_Activity_. Restate word for word the lines of the records below, starting at the line that contains "Task: Toggle the Login certification switch" and ending at the line that contains "You are a computer-use agent. The width", with both of those lines included and nothing else.

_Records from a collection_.
----------

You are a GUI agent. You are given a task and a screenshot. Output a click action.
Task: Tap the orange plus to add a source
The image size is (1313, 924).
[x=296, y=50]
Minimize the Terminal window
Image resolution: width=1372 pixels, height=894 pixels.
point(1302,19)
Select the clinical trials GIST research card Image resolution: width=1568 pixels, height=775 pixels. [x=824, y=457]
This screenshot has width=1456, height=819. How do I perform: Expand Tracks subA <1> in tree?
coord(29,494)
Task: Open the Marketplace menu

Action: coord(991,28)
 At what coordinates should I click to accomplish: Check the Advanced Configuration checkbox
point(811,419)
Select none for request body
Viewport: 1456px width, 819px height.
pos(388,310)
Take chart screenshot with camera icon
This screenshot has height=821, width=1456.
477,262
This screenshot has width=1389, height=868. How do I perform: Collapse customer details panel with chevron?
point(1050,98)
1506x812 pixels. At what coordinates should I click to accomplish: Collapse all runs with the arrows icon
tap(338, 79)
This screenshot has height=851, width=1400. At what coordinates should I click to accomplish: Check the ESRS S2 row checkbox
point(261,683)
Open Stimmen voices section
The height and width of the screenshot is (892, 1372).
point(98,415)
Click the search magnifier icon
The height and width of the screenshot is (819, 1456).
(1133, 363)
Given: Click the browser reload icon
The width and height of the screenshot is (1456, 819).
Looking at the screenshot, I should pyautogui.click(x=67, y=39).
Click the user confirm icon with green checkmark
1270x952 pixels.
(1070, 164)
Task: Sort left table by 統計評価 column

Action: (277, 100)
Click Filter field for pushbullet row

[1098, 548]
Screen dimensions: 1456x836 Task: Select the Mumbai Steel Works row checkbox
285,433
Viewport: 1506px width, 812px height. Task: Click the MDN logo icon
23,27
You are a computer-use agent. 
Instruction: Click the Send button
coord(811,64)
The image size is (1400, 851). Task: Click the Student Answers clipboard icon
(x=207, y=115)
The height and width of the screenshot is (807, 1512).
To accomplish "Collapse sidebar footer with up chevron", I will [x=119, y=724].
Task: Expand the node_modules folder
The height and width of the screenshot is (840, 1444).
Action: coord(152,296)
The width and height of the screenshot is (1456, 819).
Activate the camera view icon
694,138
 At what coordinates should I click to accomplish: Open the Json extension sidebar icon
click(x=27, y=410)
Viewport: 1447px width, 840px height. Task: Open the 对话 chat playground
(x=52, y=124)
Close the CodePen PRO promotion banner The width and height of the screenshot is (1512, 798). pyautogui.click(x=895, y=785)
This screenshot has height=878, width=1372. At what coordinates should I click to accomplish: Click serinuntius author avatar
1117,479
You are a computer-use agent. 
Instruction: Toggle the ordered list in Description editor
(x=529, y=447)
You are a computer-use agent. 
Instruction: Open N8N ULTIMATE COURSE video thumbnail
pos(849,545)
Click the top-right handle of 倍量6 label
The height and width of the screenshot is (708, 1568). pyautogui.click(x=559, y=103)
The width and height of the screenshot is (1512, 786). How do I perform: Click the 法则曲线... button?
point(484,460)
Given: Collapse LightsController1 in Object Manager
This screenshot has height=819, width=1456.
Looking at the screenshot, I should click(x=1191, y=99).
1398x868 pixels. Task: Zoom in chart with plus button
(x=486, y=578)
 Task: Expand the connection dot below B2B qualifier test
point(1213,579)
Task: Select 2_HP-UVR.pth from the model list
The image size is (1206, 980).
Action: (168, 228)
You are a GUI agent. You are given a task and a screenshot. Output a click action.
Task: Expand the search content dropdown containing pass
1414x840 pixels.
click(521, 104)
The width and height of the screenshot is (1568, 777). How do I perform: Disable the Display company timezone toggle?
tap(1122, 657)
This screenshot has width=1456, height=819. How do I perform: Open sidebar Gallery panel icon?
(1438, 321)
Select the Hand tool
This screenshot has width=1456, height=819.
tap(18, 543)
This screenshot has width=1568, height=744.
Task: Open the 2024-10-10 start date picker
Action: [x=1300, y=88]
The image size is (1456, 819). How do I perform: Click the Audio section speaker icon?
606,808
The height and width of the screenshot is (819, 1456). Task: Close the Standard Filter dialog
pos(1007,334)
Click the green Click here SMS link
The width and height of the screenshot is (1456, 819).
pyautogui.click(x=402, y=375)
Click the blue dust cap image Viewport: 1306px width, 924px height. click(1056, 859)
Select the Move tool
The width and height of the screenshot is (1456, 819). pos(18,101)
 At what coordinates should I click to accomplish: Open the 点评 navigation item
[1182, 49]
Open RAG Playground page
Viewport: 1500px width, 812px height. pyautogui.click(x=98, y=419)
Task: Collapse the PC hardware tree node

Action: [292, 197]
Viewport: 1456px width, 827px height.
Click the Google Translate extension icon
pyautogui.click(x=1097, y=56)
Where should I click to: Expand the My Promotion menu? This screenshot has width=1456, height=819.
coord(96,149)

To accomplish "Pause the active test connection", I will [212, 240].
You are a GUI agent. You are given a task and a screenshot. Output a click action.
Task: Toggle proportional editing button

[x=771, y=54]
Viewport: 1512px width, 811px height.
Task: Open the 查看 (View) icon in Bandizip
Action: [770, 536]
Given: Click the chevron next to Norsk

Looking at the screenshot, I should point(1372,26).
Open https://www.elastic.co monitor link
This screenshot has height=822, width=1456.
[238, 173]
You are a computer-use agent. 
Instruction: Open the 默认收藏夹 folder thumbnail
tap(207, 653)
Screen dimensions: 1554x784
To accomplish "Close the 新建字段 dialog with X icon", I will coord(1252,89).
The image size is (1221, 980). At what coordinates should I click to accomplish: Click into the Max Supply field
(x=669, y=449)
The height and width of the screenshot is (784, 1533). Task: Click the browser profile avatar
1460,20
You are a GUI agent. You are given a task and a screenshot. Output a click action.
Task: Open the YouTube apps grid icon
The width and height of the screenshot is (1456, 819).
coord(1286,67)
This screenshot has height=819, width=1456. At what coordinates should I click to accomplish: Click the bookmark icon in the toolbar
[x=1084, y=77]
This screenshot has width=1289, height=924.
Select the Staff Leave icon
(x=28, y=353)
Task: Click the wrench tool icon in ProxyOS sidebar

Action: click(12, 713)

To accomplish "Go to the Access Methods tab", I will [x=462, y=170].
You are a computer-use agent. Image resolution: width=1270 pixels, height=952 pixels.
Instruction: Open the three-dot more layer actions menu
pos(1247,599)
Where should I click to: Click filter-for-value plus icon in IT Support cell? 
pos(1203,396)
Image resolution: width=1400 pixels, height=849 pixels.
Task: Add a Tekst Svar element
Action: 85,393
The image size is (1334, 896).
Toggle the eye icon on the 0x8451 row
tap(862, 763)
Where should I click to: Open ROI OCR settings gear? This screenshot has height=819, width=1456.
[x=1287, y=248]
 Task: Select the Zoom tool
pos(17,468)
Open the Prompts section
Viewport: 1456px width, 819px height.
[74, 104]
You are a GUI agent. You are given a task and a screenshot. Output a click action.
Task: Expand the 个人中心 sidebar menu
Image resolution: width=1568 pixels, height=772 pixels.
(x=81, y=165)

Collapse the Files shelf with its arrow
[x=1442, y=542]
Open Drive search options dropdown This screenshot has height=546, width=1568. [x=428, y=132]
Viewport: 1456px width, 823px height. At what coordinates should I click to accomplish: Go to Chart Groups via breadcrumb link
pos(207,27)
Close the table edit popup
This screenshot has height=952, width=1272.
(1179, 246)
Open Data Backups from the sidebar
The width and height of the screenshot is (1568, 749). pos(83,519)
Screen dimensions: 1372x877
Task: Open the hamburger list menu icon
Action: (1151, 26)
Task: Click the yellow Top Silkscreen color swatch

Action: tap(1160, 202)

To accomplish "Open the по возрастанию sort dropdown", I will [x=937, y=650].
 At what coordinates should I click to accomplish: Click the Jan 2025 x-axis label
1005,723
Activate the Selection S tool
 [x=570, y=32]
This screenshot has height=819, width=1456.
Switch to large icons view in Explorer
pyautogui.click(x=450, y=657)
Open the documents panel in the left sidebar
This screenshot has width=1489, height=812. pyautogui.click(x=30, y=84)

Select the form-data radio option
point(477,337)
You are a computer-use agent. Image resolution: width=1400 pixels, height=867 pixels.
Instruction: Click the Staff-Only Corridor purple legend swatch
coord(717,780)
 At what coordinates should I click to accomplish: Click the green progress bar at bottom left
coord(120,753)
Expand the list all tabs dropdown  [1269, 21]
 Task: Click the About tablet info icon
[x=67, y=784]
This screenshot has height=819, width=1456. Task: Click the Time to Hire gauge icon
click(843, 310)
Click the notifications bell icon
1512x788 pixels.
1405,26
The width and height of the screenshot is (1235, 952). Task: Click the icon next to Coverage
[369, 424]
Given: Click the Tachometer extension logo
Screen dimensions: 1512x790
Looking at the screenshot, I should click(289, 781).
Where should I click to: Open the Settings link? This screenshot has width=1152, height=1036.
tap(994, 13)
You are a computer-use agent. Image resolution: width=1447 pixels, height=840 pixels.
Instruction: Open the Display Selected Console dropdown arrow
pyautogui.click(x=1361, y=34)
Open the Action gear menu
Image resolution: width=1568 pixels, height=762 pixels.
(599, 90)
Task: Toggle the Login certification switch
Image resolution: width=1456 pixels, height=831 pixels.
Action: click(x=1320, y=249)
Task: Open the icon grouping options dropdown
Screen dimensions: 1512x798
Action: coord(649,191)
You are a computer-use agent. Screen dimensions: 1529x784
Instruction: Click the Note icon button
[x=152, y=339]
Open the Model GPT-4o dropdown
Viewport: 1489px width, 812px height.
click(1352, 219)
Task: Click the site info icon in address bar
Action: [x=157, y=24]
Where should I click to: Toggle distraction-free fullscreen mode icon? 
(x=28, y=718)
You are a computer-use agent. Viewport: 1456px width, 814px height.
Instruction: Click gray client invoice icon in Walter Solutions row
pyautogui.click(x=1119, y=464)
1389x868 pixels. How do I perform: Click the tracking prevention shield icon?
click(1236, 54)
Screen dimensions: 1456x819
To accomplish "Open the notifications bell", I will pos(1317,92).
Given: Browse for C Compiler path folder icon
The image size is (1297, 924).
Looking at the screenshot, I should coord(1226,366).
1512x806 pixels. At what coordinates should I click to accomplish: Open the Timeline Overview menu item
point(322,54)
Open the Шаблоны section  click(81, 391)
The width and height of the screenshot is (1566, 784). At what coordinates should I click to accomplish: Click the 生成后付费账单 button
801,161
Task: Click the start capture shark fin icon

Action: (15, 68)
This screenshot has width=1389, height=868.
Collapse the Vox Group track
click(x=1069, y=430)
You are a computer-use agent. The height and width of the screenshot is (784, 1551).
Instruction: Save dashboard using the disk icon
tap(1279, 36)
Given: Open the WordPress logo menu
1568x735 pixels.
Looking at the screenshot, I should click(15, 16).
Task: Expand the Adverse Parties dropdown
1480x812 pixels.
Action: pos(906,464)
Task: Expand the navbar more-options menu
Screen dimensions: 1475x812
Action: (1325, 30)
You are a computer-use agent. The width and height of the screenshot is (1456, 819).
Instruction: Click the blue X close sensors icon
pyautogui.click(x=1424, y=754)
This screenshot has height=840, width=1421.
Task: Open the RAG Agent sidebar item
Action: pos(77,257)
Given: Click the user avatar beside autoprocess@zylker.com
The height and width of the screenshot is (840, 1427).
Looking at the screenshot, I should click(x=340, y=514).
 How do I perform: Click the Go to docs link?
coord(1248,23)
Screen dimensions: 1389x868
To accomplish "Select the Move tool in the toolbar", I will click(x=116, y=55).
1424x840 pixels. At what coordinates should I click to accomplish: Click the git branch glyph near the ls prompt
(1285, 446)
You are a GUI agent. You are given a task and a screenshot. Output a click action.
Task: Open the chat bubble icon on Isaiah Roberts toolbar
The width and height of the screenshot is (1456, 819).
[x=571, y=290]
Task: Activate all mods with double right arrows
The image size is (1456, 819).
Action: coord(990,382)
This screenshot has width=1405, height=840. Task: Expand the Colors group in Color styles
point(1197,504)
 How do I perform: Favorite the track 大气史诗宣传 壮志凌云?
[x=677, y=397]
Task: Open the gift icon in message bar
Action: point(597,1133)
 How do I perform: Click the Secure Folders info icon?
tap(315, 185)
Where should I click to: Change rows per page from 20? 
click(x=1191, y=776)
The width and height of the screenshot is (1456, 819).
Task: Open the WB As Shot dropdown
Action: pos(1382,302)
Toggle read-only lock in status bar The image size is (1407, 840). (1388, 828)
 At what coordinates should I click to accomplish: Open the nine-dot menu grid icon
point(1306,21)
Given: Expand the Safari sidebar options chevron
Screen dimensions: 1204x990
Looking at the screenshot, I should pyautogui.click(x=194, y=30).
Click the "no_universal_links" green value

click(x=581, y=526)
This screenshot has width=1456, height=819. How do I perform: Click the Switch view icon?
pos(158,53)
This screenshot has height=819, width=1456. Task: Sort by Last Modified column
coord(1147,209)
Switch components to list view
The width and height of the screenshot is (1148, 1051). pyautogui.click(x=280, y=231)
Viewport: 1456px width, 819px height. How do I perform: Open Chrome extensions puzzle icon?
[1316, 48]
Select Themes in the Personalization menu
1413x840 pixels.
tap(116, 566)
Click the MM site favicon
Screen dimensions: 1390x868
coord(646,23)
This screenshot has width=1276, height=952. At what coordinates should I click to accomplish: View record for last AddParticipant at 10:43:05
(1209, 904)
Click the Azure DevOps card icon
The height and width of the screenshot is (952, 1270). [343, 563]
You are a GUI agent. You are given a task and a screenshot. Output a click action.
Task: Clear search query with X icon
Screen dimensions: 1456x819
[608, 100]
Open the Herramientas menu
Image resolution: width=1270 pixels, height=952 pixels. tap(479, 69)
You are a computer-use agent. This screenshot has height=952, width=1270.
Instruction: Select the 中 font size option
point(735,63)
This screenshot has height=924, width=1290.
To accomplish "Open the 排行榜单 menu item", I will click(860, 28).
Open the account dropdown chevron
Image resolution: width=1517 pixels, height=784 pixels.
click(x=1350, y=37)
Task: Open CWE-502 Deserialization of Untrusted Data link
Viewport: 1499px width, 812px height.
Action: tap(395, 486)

----------

_Finished task_.
Task: Toggle the Login certification switch
Image resolution: width=1456 pixels, height=831 pixels.
Action: click(x=1320, y=249)
Task: Open the icon grouping options dropdown
Screen dimensions: 1512x798
Action: coord(649,191)
You are a computer-use agent. Screen dimensions: 1529x784
Instruction: Click the Note icon button
[x=152, y=339]
Open the Model GPT-4o dropdown
Viewport: 1489px width, 812px height.
click(1352, 219)
Task: Click the site info icon in address bar
Action: [x=157, y=24]
Where should I click to: Toggle distraction-free fullscreen mode icon? 
(x=28, y=718)
You are a computer-use agent. Viewport: 1456px width, 814px height.
Instruction: Click gray client invoice icon in Walter Solutions row
pyautogui.click(x=1119, y=464)
1389x868 pixels. How do I perform: Click the tracking prevention shield icon?
click(1236, 54)
Screen dimensions: 1456x819
To accomplish "Open the notifications bell", I will pos(1317,92).
Given: Browse for C Compiler path folder icon
The image size is (1297, 924).
Looking at the screenshot, I should coord(1226,366).
1512x806 pixels. At what coordinates should I click to accomplish: Open the Timeline Overview menu item
point(322,54)
Open the Шаблоны section  click(81, 391)
The width and height of the screenshot is (1566, 784). At what coordinates should I click to accomplish: Click the 生成后付费账单 button
801,161
Task: Click the start capture shark fin icon

Action: (15, 68)
This screenshot has width=1389, height=868.
Collapse the Vox Group track
click(x=1069, y=430)
You are a computer-use agent. The height and width of the screenshot is (784, 1551).
Instruction: Save dashboard using the disk icon
tap(1279, 36)
Given: Open the WordPress logo menu
1568x735 pixels.
Looking at the screenshot, I should click(15, 16).
Task: Expand the Adverse Parties dropdown
1480x812 pixels.
Action: pos(906,464)
Task: Expand the navbar more-options menu
Screen dimensions: 1475x812
Action: (1325, 30)
You are a computer-use agent. The width and height of the screenshot is (1456, 819).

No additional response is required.